42

(Not related to versioning the database schema)

Applications that interfaces with databases often have domain objects that are composed with data from many tables. Suppose the application were to support versioning, in the sense of CVS, for these domain objects.

For some arbitry domain object, how would you design a database schema to handle this requirement? Any experience to share?

4

9 回答 9

22

Think carefully about the requirements for revisions. Once your code-base has pervasive history tracking built into the operational system it will get very complex. Insurance underwriting systems are particularly bad for this, with schemas often running in excess of 1000 tables. Queries also tend to be quite complex and this can lead to performance issues.

If the historical state is really only required for reporting, consider implementing a 'current state' transactional system with a data warehouse structure hanging off the back for tracking history. Slowly Changing Dimensions are a much simpler structure for tracking historical state than trying to embed an ad-hoc history tracking mechanism directly into your operational system.

Also, Changed Data Capture is simpler for a 'current state' system with changes being done to the records in place - the primary keys of the records don't change so you don't have to match records holding different versions of the same entity together. An effective CDC mechanism will make an incremental warehouse load process fairly lightweight and possible to run quite frequently. If you don't need up-to-the minute tracking of historical state (almost, but not quite, and oxymoron) this can be an effective solution with a much simpler code base than a full history tracking mechanism built directly into the application.
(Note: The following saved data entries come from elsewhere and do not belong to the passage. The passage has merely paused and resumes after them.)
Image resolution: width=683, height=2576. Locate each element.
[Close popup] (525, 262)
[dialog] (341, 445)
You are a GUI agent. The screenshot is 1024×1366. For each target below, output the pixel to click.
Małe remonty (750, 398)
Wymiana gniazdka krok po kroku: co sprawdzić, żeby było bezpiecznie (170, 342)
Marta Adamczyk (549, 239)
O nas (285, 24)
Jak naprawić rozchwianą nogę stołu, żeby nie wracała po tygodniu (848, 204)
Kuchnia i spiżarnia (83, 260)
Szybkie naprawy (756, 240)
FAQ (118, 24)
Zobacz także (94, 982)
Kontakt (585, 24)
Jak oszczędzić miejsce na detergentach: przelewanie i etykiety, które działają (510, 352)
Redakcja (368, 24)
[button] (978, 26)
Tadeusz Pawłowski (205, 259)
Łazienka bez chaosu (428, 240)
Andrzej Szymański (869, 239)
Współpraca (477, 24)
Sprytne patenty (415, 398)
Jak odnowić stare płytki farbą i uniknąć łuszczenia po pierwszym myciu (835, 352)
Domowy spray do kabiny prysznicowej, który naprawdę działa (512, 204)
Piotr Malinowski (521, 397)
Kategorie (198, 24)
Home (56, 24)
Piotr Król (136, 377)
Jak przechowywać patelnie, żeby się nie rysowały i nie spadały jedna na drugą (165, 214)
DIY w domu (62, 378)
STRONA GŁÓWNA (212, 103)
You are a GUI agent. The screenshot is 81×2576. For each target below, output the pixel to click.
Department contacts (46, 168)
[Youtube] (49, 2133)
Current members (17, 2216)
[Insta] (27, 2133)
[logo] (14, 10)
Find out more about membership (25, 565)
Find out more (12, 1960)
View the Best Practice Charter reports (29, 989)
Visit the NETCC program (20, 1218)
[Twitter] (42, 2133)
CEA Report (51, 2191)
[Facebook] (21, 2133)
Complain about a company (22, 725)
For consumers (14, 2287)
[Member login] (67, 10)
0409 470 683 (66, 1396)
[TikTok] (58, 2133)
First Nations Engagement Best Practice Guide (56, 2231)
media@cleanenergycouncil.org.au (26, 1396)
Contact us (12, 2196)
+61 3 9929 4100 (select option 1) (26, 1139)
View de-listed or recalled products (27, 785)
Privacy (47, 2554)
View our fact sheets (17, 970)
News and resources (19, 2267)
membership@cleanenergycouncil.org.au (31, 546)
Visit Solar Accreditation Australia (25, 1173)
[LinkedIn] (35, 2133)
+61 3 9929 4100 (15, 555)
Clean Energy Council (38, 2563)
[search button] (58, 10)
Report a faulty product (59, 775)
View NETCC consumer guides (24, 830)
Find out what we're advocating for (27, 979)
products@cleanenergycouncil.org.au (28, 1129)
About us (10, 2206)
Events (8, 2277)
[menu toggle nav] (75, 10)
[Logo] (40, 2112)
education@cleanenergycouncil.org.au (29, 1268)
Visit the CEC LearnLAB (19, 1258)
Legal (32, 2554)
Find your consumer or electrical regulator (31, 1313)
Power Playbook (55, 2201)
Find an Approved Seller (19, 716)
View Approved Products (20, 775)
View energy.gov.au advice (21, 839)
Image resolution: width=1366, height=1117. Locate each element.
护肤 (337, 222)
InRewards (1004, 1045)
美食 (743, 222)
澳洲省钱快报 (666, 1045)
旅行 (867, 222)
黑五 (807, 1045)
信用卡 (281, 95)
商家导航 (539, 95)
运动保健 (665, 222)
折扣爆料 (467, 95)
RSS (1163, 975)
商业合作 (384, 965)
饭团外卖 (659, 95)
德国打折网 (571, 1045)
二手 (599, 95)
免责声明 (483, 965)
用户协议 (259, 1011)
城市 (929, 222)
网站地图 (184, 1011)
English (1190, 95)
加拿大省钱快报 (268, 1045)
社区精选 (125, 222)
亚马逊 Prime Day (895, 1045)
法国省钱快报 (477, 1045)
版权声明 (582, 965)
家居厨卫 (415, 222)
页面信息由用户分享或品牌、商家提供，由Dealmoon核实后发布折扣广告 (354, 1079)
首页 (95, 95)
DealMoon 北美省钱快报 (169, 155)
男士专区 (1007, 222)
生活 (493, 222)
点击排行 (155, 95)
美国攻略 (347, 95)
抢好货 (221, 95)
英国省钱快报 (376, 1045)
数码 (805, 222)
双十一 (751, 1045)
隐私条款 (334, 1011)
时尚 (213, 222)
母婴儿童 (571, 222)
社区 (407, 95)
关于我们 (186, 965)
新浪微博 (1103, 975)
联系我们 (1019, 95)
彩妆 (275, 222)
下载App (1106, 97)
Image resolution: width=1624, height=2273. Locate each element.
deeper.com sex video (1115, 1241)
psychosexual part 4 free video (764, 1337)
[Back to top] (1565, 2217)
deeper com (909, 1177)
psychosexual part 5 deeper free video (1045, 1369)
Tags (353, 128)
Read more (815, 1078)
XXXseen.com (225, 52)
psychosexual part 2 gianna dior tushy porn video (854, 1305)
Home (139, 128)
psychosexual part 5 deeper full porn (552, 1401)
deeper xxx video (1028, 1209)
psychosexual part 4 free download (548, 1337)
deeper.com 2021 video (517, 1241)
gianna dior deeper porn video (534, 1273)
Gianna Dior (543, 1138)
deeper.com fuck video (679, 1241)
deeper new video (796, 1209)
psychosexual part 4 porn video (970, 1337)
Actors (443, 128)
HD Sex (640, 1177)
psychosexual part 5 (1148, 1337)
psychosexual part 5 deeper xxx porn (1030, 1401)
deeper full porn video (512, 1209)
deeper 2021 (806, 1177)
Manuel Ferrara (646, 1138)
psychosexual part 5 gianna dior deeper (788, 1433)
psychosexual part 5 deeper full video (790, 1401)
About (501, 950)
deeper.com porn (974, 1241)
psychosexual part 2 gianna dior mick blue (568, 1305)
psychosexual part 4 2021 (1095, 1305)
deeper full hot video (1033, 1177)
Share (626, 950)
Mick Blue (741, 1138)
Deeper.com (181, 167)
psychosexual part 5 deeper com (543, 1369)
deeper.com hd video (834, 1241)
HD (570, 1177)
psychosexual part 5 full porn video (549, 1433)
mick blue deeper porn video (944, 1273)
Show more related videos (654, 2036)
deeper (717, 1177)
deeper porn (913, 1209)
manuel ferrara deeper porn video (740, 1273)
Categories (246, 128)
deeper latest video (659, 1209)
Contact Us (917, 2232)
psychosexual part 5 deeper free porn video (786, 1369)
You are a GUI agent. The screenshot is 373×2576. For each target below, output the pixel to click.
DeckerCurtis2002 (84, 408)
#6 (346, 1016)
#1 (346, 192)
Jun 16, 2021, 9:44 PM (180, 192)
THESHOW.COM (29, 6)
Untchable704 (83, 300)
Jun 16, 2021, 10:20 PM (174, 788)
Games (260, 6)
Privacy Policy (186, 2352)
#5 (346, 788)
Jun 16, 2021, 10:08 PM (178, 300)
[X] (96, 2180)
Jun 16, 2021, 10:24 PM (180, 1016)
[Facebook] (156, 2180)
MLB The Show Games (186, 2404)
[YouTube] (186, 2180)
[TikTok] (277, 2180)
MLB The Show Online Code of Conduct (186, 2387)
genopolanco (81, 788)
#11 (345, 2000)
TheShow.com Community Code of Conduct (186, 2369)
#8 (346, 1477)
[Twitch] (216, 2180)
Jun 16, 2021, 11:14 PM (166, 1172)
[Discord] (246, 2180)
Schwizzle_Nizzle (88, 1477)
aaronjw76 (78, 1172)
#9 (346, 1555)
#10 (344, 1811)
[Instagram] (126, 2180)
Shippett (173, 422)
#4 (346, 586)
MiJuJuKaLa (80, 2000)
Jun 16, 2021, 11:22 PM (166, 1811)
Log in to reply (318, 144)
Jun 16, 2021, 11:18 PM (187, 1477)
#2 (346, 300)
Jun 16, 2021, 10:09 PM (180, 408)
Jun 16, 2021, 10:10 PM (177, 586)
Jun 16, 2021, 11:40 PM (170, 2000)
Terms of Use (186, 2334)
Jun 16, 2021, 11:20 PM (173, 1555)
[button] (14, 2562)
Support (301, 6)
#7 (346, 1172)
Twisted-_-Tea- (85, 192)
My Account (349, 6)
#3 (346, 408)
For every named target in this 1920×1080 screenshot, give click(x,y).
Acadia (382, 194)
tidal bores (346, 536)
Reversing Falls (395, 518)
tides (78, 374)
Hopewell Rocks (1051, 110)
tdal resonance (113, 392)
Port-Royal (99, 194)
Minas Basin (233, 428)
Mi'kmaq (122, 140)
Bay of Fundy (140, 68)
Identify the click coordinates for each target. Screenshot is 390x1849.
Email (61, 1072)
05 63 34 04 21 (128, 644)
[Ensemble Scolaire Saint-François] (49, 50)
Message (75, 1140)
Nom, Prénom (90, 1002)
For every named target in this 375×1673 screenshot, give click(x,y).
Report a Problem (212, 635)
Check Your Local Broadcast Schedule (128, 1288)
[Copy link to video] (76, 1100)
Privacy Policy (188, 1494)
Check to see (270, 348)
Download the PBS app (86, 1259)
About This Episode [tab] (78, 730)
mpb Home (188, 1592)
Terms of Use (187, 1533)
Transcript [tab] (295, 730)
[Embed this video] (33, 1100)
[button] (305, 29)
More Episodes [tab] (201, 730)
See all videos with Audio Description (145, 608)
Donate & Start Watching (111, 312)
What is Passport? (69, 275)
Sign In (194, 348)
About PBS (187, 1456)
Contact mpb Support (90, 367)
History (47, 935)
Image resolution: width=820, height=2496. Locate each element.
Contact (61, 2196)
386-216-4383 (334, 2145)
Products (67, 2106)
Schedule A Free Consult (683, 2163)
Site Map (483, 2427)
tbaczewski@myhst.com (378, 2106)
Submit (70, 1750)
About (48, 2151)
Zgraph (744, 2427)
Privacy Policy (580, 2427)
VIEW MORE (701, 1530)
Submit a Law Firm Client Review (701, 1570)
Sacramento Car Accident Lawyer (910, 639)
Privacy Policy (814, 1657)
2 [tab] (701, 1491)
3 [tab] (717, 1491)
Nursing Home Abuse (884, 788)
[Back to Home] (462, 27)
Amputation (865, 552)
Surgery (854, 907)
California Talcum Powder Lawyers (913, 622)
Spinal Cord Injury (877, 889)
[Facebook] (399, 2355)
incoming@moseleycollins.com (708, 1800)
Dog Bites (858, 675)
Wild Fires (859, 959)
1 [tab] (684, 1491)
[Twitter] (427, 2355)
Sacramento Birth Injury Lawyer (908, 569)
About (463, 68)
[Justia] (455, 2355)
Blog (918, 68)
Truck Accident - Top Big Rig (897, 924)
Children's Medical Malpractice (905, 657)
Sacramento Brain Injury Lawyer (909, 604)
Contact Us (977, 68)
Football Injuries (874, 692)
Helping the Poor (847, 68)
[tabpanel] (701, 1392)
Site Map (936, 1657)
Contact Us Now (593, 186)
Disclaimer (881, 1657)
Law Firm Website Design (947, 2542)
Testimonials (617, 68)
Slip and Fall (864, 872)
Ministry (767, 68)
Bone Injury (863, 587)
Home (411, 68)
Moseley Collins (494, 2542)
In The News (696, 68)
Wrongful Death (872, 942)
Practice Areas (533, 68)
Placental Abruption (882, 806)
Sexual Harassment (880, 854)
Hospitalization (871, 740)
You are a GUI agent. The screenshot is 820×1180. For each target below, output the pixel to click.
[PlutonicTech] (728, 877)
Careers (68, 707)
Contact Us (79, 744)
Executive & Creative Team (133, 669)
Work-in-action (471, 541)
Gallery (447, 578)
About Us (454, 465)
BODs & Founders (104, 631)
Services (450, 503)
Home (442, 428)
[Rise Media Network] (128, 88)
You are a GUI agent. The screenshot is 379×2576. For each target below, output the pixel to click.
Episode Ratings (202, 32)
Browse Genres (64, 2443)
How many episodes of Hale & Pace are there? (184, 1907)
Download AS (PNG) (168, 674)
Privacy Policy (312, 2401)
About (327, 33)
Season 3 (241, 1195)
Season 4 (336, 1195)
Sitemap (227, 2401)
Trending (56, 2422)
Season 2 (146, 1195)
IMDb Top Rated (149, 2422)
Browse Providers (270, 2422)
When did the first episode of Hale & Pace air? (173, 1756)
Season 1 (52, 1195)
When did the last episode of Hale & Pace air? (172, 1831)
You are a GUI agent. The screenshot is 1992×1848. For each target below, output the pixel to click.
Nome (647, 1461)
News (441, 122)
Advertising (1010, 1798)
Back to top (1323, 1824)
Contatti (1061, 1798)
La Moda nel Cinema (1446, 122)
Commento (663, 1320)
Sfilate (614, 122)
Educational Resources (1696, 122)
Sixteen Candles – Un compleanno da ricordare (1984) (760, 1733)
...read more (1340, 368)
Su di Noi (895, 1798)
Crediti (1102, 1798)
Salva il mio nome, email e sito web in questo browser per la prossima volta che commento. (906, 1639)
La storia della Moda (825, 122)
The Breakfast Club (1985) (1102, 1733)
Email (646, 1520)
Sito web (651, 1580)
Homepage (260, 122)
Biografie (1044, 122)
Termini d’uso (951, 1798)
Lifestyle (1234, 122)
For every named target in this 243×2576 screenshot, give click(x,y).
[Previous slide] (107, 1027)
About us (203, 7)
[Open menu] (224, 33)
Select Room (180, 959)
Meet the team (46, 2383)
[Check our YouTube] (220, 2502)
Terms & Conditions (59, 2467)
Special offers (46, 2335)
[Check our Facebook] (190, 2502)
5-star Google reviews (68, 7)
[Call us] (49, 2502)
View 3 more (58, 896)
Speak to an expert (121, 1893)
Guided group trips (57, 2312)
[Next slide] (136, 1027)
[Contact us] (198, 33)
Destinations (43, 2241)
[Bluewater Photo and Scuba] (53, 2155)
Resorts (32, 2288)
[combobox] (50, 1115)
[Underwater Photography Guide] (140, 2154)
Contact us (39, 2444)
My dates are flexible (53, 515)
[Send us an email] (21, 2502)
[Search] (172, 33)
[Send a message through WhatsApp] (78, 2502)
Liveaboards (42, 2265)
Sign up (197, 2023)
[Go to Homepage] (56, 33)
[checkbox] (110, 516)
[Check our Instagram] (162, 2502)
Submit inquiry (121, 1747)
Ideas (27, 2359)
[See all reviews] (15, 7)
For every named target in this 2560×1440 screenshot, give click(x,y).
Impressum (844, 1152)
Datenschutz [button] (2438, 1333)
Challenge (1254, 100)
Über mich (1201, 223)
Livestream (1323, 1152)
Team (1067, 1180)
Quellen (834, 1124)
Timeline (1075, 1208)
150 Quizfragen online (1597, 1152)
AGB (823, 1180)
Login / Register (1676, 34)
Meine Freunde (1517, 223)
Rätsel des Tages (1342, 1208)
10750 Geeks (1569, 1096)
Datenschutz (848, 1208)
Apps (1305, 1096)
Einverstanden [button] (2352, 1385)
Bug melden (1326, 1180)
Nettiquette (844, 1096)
于 2008-09-24T08:29:15.557 回答
12

A technique I've used for this in that past has been to have a concept of "generations" in the database, each change increments the current generation number for the database - if you use subversion, think revisions. Each record has 2 generation numbers associated with it (2 extra columns on the tables) - the generation that the record starts being valid for, and the generation the it stops being valid for. If the data is currently valid, the second number would be NULL or some other generic marker.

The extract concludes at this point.